## Short task:
Copy out the rows word for word, beginning with the line containing "Viewport: 598px width, 254px" and continuing through the line containing "The width and". Do not include the pictures in your answer.

## Provided records:
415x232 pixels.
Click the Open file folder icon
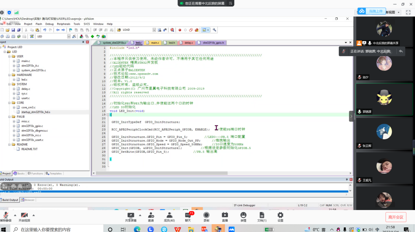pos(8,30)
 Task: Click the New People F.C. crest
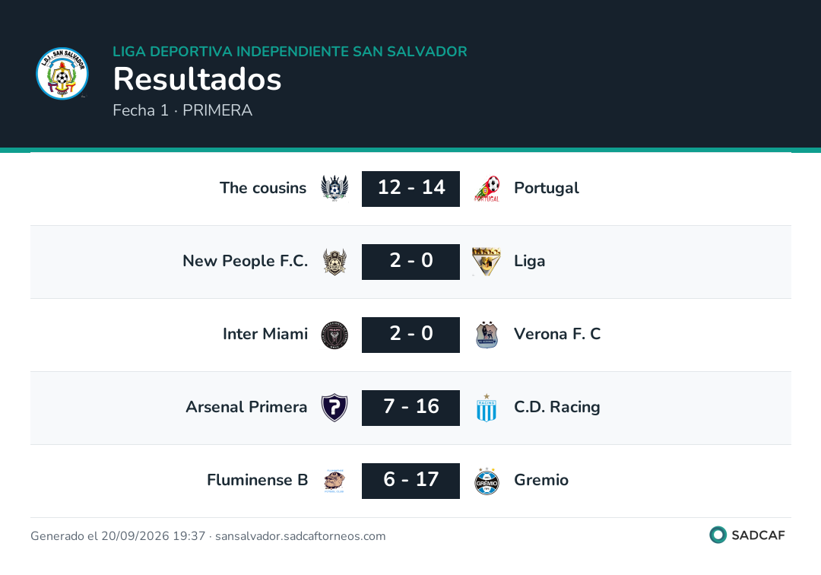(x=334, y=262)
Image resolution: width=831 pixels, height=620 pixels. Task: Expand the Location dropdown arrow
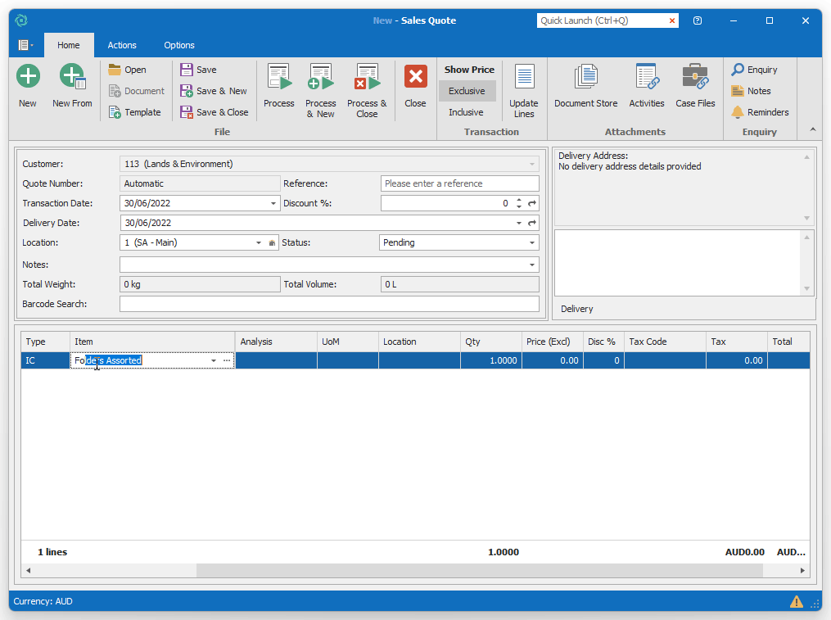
...
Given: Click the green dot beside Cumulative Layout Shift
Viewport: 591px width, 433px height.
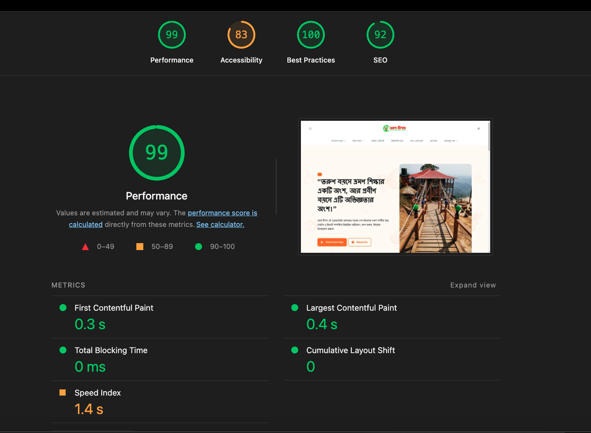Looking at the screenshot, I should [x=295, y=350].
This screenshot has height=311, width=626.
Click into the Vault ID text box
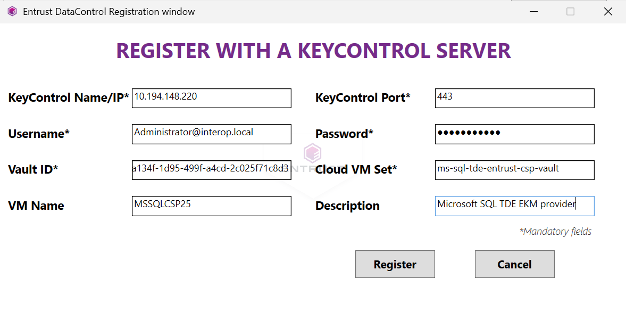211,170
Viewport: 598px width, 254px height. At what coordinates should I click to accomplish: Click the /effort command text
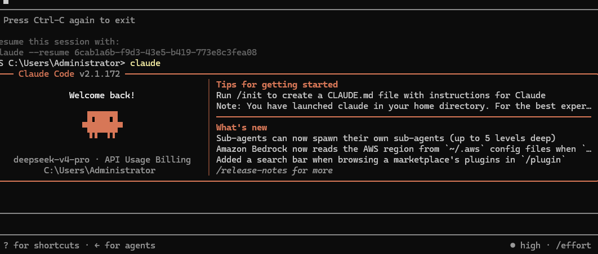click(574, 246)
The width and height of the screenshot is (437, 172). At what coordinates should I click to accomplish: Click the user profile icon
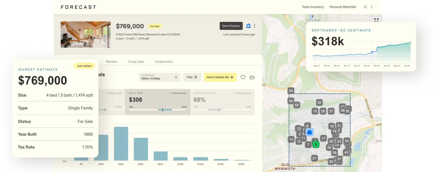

## Exercise result:
Viewport: 598px width, 254px height. At what coordinates should I click to accomplish: Click the /effort command text
click(574, 246)
The width and height of the screenshot is (437, 172). At what coordinates should I click to accomplish: Click the user profile icon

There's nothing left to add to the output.